(GIVEN REQUEST)
Rewrite all of the material below, swapping in "image" wherever "screenshot" occurs and keeping everything else unchanged. Leave out the pictures.

___ STORED RECORDS ___

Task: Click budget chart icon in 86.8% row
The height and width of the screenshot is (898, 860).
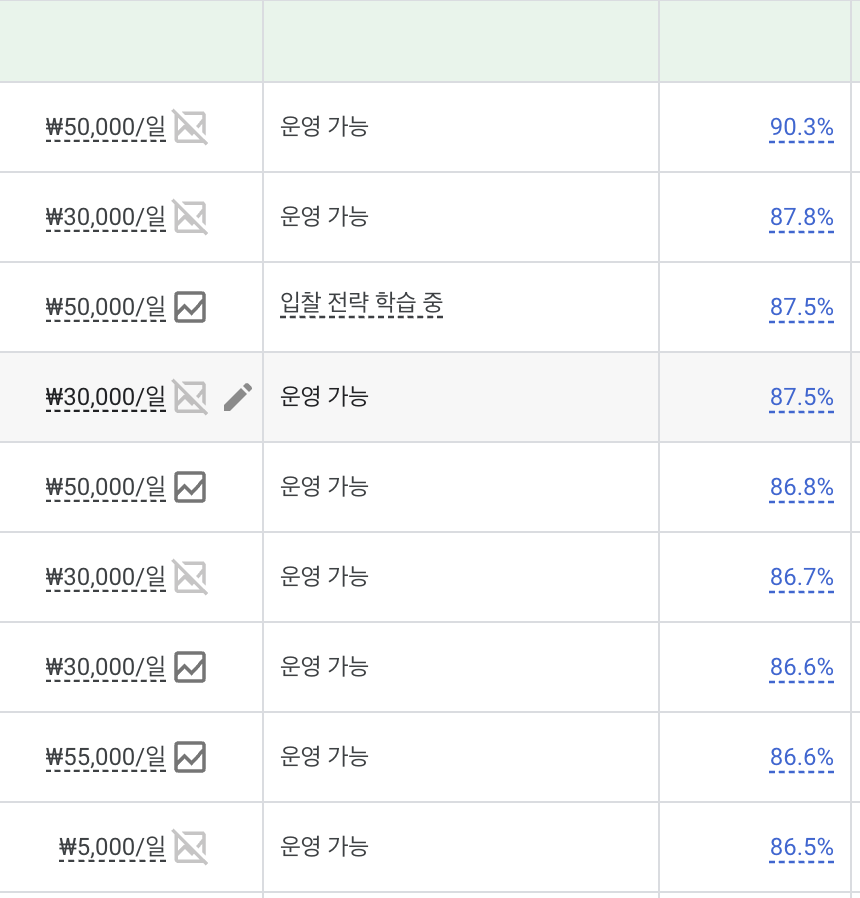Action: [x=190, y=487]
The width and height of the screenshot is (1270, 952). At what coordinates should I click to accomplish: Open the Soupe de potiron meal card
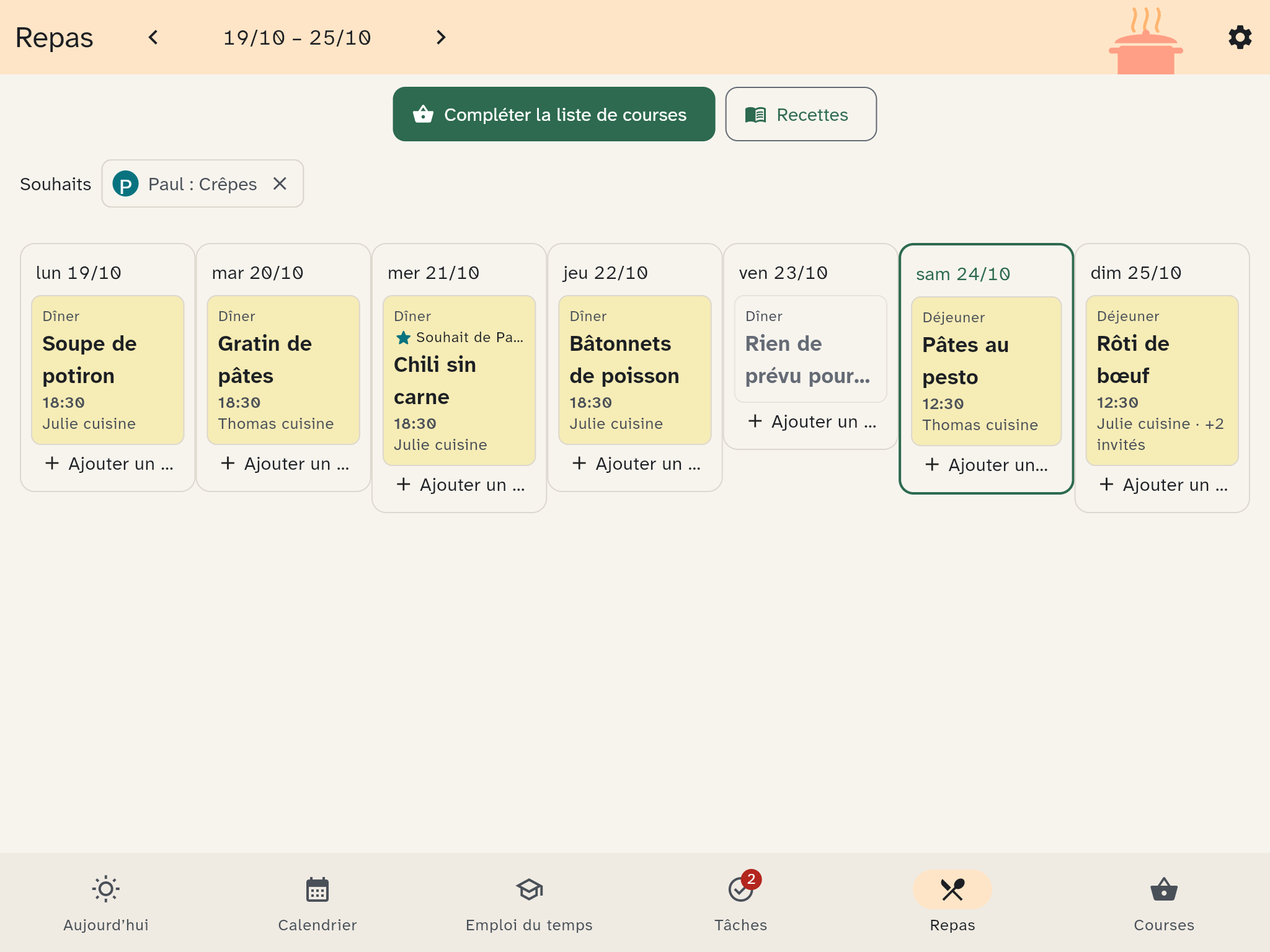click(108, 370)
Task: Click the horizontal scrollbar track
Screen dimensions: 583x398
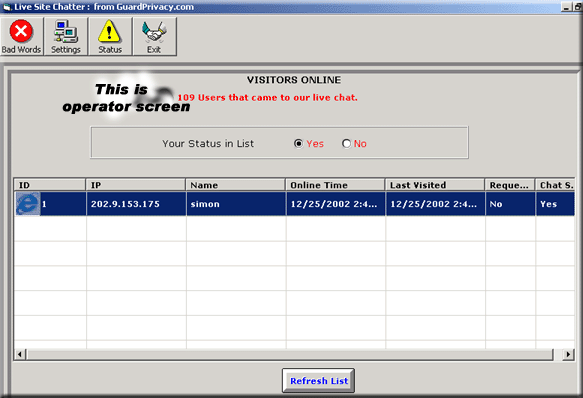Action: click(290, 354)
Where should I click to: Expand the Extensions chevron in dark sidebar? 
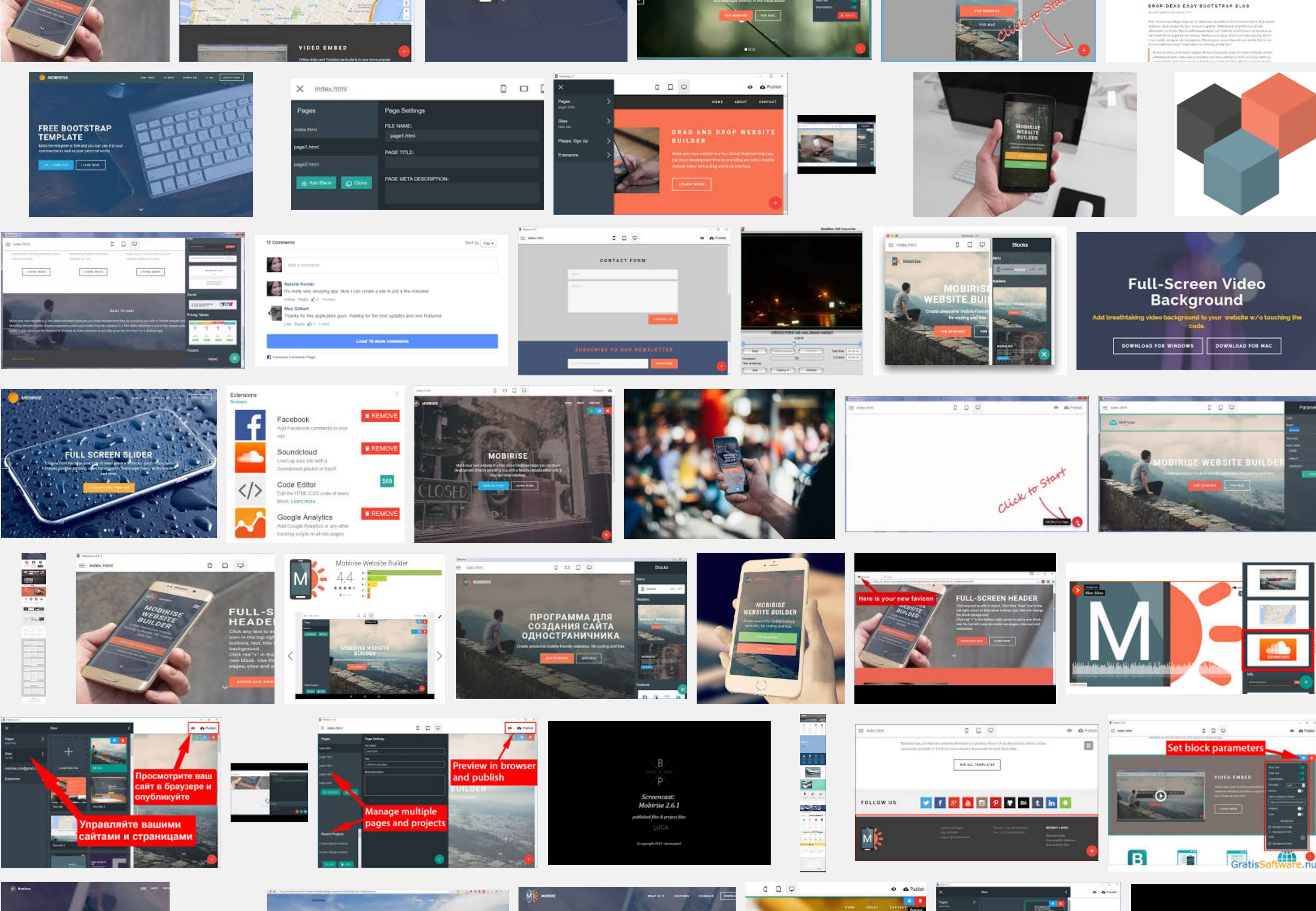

___

(COMPLETE OUTPUT)
Task: Click budget chart icon in 86.8% row
The height and width of the image is (898, 860).
Action: [x=190, y=487]
The width and height of the image is (1270, 952). At what coordinates should I click to accomplish: Open the Soupe de potiron meal card
click(108, 370)
Task: Click the horizontal scrollbar track
Screen dimensions: 583x398
Action: click(290, 354)
Where should I click to: Expand the Extensions chevron in dark sidebar? 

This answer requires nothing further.